At least our system whereby the party with the most votes chooses its leader (well sort of) results in an administration that can function and get stuff done.
I am in Baltimore for a few days and to while away the time waiting for my luggage to join me have been following the inexorable march of Donald Trump towards securing the Republican nomination, as it now seems inevitable that he will.
The thought that this ludicrously coiffed intemperate billionaire with his xenophobic and bar room rhetoric could conceivably become the leader of the most powerful nation on Earth invites one to come up with a domestic comparison. But it is impossible.

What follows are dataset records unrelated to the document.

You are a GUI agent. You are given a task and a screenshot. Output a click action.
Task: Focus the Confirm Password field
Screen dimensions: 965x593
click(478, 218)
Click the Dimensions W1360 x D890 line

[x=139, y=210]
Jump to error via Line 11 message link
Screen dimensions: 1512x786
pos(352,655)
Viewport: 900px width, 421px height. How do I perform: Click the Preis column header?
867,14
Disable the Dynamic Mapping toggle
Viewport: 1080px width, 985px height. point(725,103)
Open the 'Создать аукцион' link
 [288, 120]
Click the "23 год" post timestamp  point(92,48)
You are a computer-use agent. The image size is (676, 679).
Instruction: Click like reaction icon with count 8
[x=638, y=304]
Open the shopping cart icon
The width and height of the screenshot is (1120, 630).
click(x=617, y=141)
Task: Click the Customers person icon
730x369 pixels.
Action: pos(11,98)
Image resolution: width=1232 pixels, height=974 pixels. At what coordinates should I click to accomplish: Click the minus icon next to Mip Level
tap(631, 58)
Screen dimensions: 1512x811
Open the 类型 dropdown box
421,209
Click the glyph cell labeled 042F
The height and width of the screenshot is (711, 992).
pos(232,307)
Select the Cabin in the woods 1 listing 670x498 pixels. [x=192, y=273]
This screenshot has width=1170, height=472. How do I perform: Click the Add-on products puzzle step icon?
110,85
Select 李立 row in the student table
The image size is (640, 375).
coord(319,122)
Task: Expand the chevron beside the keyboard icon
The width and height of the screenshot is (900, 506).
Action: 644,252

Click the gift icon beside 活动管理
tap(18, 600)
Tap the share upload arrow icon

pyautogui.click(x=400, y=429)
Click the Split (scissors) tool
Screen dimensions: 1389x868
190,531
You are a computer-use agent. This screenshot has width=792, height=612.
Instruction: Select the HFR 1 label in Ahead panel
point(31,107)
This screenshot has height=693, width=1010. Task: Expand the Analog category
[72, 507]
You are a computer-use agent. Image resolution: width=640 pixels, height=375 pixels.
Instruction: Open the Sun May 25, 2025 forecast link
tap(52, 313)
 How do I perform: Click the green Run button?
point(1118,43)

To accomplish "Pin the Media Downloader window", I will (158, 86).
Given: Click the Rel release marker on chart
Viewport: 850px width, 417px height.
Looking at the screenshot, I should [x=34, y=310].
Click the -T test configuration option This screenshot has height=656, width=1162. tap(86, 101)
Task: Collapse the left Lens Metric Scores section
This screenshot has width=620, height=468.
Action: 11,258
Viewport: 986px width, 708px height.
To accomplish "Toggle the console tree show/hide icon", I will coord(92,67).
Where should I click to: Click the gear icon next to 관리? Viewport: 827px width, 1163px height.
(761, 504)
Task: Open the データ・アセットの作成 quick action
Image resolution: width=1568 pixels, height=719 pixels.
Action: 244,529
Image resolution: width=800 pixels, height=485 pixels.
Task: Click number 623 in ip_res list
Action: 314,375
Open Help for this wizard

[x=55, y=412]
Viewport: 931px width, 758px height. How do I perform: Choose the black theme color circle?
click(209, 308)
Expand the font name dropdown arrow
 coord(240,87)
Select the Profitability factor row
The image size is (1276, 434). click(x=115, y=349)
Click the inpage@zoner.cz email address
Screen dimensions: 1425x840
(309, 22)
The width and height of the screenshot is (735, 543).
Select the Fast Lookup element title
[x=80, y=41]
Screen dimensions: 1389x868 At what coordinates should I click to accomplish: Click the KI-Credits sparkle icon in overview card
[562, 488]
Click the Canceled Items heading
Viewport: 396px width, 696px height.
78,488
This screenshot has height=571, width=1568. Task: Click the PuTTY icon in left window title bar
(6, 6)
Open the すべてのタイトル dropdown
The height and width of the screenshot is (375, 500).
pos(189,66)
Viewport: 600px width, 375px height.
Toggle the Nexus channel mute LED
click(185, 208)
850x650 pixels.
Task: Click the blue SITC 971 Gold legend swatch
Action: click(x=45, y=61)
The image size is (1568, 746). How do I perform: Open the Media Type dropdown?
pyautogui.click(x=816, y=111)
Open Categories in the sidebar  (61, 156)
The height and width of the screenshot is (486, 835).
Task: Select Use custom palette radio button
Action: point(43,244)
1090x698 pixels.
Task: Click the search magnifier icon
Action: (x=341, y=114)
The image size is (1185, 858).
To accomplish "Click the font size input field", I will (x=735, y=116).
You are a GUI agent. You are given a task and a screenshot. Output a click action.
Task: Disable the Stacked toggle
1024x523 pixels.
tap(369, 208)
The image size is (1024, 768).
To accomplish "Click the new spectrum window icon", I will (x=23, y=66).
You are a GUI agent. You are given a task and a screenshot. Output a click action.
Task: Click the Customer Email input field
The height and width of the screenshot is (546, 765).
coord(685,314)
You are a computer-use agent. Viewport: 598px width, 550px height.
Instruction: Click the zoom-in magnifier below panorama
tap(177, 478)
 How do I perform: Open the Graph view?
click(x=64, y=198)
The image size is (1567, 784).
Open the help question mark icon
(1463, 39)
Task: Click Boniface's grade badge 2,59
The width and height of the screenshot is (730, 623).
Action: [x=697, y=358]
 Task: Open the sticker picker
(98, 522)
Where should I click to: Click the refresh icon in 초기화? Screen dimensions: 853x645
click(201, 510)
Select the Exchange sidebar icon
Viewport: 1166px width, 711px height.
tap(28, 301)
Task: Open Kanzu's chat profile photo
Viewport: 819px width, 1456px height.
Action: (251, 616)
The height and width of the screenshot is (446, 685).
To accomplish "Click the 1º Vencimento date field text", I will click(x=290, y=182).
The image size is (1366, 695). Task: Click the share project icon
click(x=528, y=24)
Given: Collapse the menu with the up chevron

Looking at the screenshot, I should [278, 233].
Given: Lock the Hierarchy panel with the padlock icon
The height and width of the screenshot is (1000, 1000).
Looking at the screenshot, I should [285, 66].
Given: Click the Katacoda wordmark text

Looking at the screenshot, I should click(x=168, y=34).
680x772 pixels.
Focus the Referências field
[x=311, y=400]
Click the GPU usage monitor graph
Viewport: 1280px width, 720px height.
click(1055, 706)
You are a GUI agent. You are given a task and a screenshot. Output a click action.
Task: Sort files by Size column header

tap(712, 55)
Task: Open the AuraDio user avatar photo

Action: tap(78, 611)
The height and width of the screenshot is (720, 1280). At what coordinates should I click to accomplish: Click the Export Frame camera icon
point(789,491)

There is no one quite so bizarrely inappropriate in this country that might be used to highlight the awfulness of the prospect. I suppose if Bernard Manning were still with us he might have been a candidate for worst idea for Prime Minister, but he at least was occasionally funny.
It is perplexing and alarming that there are sufficient citizens in the USA who think Trump is a good idea to encourage him to rabble rouse so vigorously. Having said that, his competition frankly seems to be only slightly less militaristic and intolerant. They just use more palatable language. They all seem to have God on their side, they all want to have more guns, more soldiers and their attitude to immigrants is somewhat strange in a country where every other surname betrays ancestries well removed from the shores of the Potomac.
But whatever you may think about Cameron or Blair or any of their predecessors, I cannot imagine them using the words 'bimbo', 'dog' or 'fat pig' to describe women or suggesting that supporters beat up hecklers. We really are two nations divided by a common language sometimes.
And now I must go and buy some clean clothes, as my luggage is still whirling around forlornly probably on some distant alien carousel. I blame Donald Trump.